No tengo ni idea en qué consiste el juego de chapas. Lo único que sé es que cuando llega la Semana Santa no se habla de otra cosa por estos pueblos del norte castellano. ¿Has ido a las chapas?, le preguntaba un cliente al camarero del restaurante La Cañada de Fuencaliente al que fuimos ayer a comer. Y cuando paseaba por el monte con los proscritos, en llegando estas fechas, no tenían otro tema. Quién había ganado, quién había perdido. Y las cantidades, por lo general astronómicas teniendo en cuenta lo precario de las economías de la zona.
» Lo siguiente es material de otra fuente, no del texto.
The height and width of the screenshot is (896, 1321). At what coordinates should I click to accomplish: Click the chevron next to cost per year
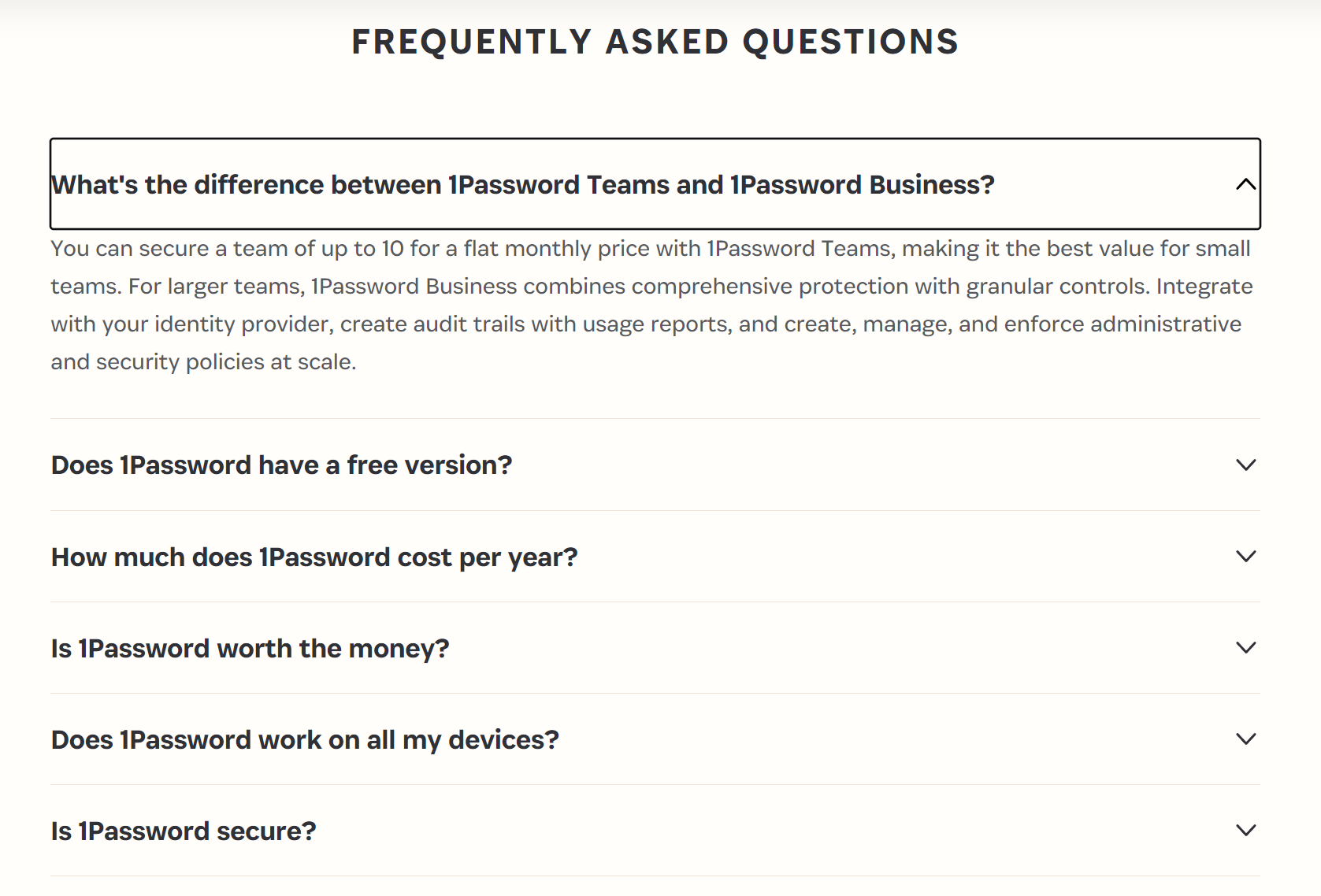click(x=1245, y=557)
Yo ya sabía de la existencia de las chapas largo ha. Desde mis tiempos de estudiante en Valladolid. Valladolid, famoso por sus procesiones y sermones de las siete palabras. Pero de todos era sabido que la realidad más candente de la Semana Santa vallisoletana se encontraba detrás de las puertas entornadas de los bares. Allí, al parecer, la gente se estaba jugando hasta la camisa.
Gente de vida ordenada y anodina, por lo general creyente, que, quizá, al ver lo que le está pasando a Cristo, llegan a la conclusión de que también ellos necesitan emociones fuertes. Y ninguna tan fuerte como poner en riesgo la economía familiar. Pero no sólo es eso. También, supongo, contará el ansia de protagonismo. Como Cristo, una vez más. Sí gana, suscitará la envidia o admiración de la comunidad. Si pierde, la compasión . En cualquier caso, ser alguien por un día. Como Cristo.
Inextricable psique del ser humano. Por grande que sea su apariencia de estabilidad, parece ser que le cuesta vivir sin recurrir a un cierto grado de pulsión suicida. Como si necesitase afrontar riesgos para tomar conciencia de sí mismo. Y por eso será, digo yo, que cuando no hay riesgos en el horizonte, se los inventa.
Las chapas, el juego, bonita forma de emular la inmolación divina para la redención de los pecados del mundo.